Please write out every line from the start of the rows through the line containing "Pick the empty", keeping the requests as they are. Multiply each coordinate in the answers by 1.9 and round to a whole number, with halves rounded up.

····················

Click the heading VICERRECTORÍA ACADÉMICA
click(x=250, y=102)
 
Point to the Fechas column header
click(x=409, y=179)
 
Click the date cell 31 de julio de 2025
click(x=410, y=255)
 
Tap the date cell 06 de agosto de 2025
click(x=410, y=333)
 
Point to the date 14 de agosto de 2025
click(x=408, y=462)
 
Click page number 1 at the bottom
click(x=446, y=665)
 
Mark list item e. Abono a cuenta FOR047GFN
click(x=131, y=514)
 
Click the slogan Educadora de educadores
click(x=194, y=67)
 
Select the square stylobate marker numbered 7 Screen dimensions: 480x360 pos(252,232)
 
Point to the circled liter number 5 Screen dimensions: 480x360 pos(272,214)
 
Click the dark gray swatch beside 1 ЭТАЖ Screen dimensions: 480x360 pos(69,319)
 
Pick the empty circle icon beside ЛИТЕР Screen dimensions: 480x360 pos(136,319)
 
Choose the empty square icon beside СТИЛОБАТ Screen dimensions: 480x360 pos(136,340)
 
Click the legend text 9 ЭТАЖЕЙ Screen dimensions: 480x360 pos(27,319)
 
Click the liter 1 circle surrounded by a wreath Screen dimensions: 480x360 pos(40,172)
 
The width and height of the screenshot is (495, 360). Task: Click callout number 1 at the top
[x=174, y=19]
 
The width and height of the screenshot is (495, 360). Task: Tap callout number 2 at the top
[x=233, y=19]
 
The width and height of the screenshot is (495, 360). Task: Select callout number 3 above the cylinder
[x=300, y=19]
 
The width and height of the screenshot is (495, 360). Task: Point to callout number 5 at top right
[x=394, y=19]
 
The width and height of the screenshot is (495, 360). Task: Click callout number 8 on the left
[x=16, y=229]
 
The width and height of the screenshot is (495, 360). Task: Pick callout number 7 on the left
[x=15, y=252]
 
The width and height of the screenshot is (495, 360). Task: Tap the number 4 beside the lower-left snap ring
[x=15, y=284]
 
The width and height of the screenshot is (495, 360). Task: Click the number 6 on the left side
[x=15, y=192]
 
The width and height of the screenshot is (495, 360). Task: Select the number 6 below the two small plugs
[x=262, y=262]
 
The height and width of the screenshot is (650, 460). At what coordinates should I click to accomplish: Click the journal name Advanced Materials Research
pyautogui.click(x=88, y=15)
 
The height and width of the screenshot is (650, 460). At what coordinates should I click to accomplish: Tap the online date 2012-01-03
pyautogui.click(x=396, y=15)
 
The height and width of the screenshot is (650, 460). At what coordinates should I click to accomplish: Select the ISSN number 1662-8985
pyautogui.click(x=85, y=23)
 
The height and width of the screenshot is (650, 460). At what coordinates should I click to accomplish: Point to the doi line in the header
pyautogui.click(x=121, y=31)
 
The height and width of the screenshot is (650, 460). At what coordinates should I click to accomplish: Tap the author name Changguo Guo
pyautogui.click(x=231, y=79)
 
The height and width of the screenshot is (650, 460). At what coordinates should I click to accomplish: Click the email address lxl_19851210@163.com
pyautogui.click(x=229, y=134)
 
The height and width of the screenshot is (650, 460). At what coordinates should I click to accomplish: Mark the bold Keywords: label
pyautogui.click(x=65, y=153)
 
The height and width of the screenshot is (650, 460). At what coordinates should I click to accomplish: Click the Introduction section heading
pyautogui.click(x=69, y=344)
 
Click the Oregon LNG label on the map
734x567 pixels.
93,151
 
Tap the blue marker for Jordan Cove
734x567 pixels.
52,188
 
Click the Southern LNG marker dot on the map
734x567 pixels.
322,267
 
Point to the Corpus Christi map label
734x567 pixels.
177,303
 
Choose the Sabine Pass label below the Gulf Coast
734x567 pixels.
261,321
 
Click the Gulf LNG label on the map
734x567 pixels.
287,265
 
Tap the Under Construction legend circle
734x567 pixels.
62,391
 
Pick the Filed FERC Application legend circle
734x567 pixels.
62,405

····················

Problem solution:
Click the heading VICERRECTORÍA ACADÉMICA
click(x=475, y=194)
 
Point to the Fechas column header
click(x=777, y=340)
 
Click the date cell 31 de julio de 2025
click(x=779, y=485)
 
Tap the date cell 06 de agosto de 2025
click(x=779, y=633)
 
Point to the date 14 de agosto de 2025
click(x=775, y=878)
 
Click page number 1 at the bottom
click(x=847, y=1264)
 
Mark list item e. Abono a cuenta FOR047GFN
click(x=249, y=977)
 
Click the slogan Educadora de educadores
click(x=369, y=127)
 
Select the square stylobate marker numbered 7 Screen dimensions: 480x360 pos(479,441)
 
Point to the circled liter number 5 Screen dimensions: 480x360 pos(517,407)
 
Click the dark gray swatch beside 1 ЭТАЖ Screen dimensions: 480x360 pos(131,606)
 
Pick the empty circle icon beside ЛИТЕР Screen dimensions: 480x360 pos(258,606)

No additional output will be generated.